I'd say read some history on effective non-carceral and non-violent ways to deal with hateful people: shunning and shaming is the best option. It lets hateful people live their lives in a bubble if that's what they want. But also gives them a chance to address their abhorrent views, make amends, and become part of a large community again.
Hmm, it never worked well for me. People just get more entrenched and resentful? What I have found works is to try and find some common ground and build up some level of mutual respect from there.
For example, I also grew up in a cult of southern baptist flavour. I've seen some fucked up shit too. Where the cult was a majority, they did a lot of shunning and shaming and that sucked. I just don't think that's right.
And why should we make the effort when they make none?
Rule of the biggest tribe with the biggest sticks still applies even today I suppose.
But one day...religion is dying out, slowly but surely. I can't wait for the day when the religious have to face what they dished out. I have no patience to teach people that who I am isn't worthy of death or admonishment again and again.
yelling at idiots idiots never work. Doing so imprint a snapshot of whatever they were doing deeper into their brains. Our brains take intersections of the zipped archives of situation logs and turn that into reproducible scripted acts.
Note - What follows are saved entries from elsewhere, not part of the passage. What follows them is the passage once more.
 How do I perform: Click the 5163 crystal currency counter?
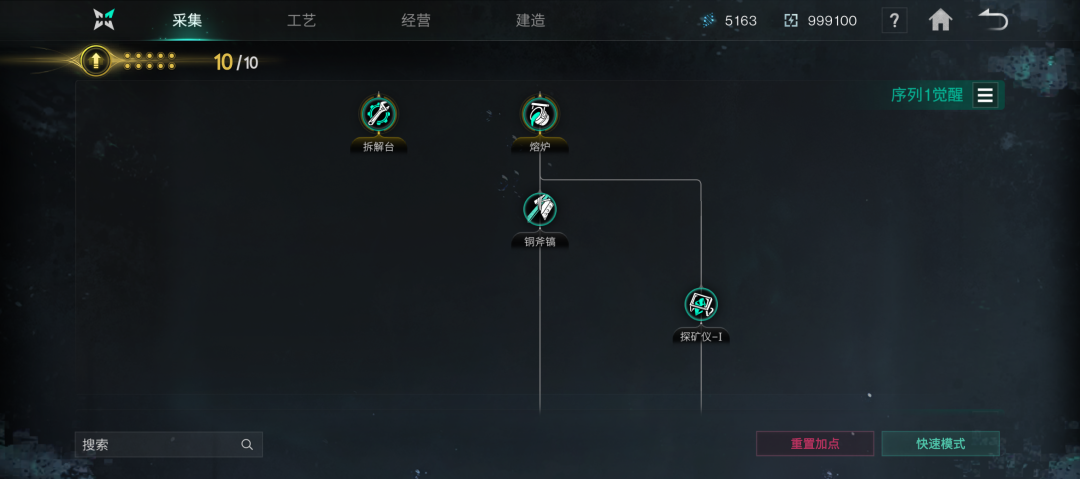point(729,21)

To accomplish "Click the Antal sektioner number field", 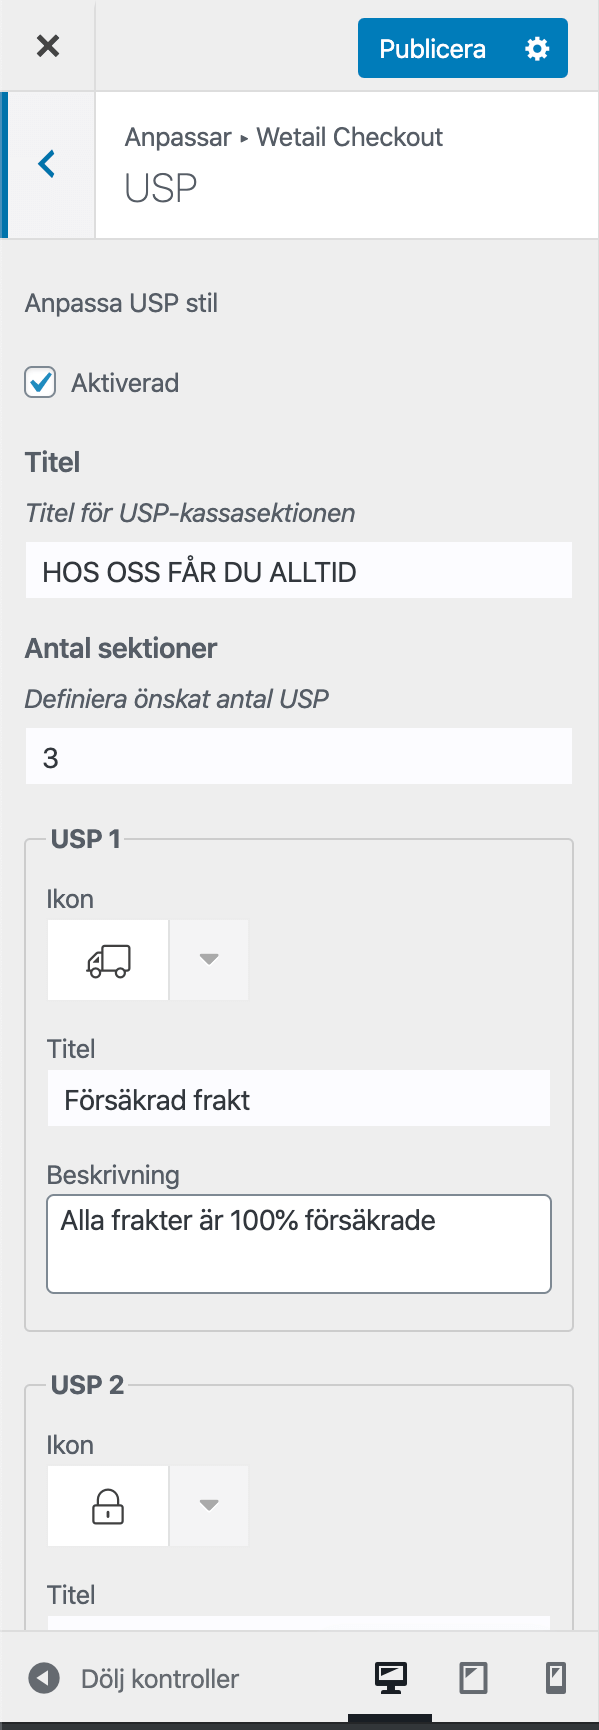I will point(299,757).
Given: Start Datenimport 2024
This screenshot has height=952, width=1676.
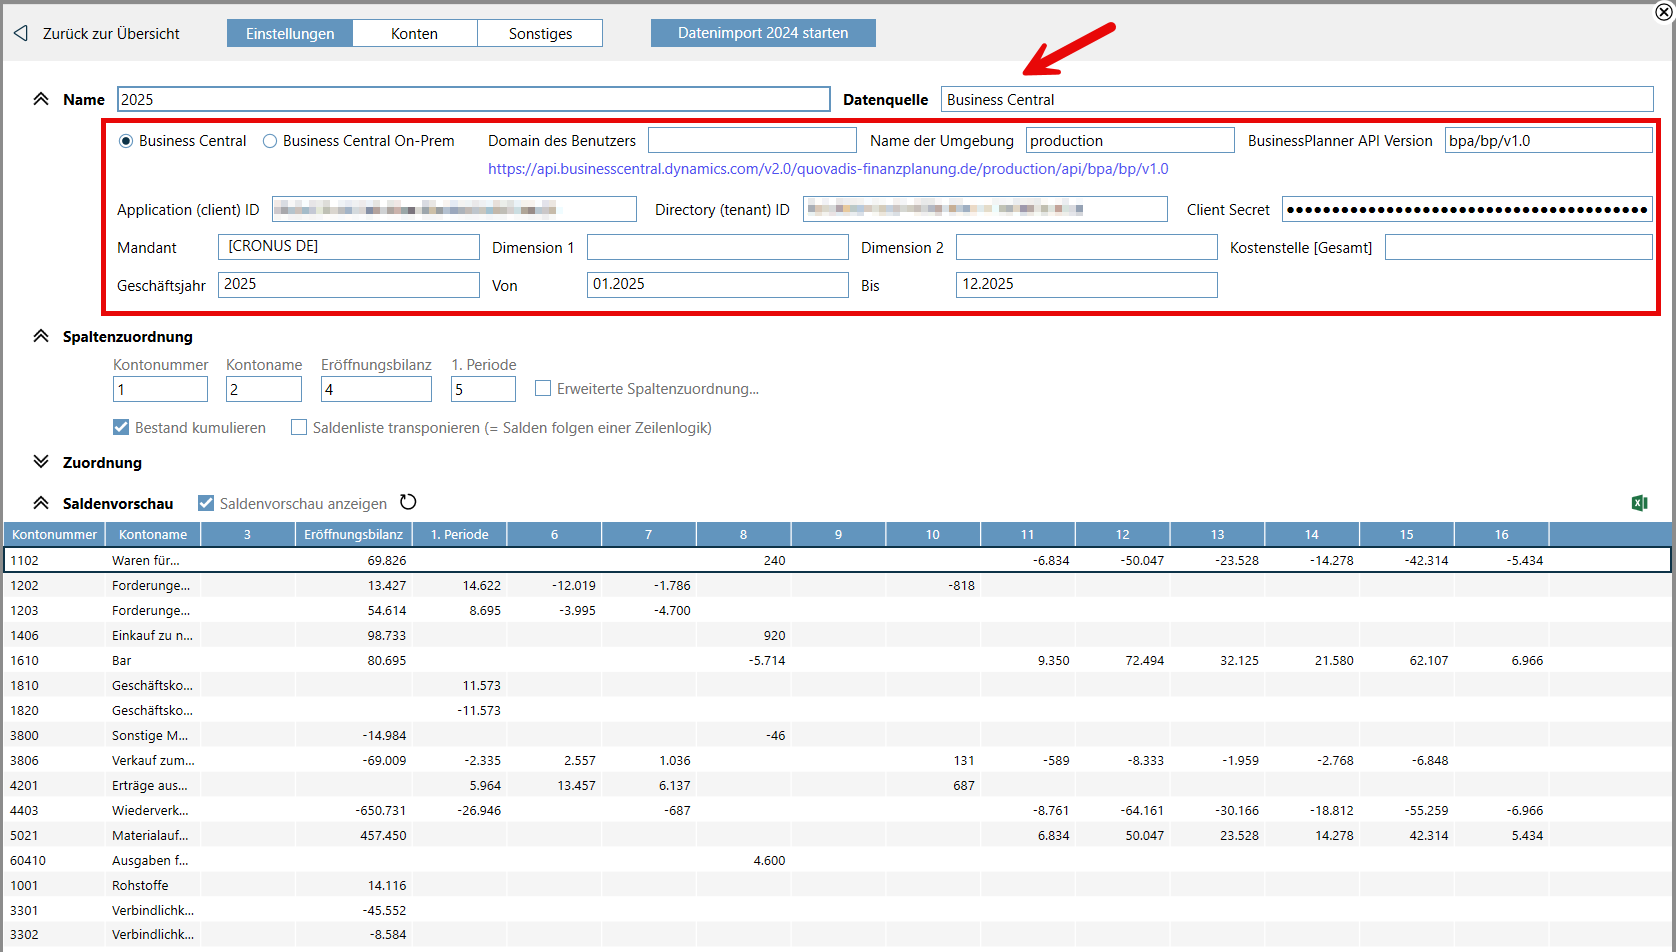Looking at the screenshot, I should coord(763,33).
Negative emotions associated with the memory won't help the brain unlearn undesired behaviors, it just makes us sadder or angrier at scripted points.
A better, but painful, way is to somehow break the chain of undesired acts until they would be obsessed with better things to do.
Maybe there are even better ways at it and I'm mostly wrong about this - I had never taken any training to be a behavioral scientist - but my point is, point-and-screaming wrong things someone did never goes well.
But you have to understand history to know that.